MATERIAL PROVIDED:
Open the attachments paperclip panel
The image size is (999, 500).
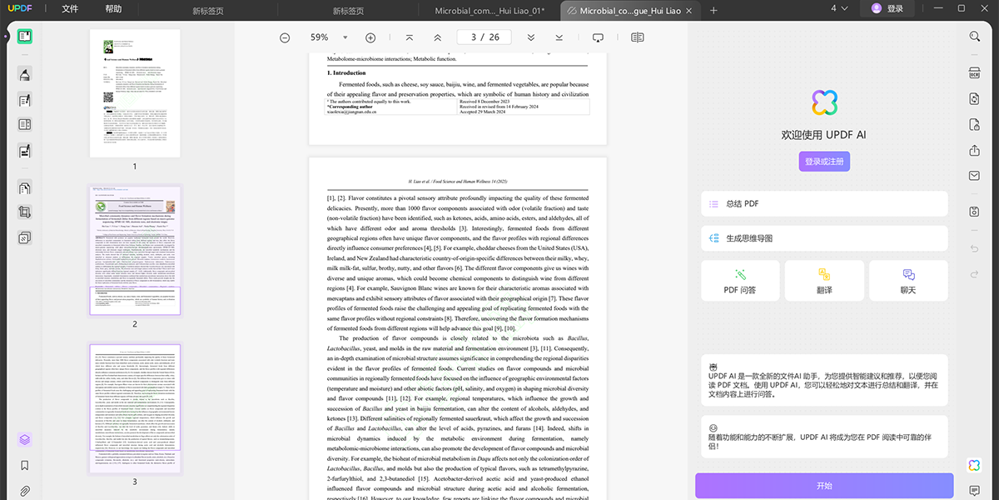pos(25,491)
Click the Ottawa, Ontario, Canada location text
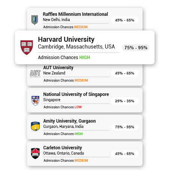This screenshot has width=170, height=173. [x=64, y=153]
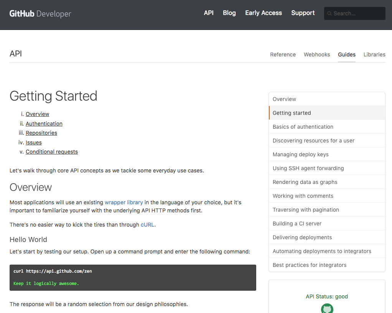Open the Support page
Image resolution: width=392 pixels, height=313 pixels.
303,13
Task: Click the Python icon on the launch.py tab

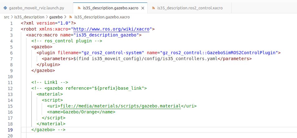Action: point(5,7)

WHAT THE TASK ASKS: Which lines in the records above contain the word "Click"? Copy each of them.

RESPONSE TO THIS TASK:
Click the Ottawa, Ontario, Canada location text
Task: Click the Python icon on the launch.py tab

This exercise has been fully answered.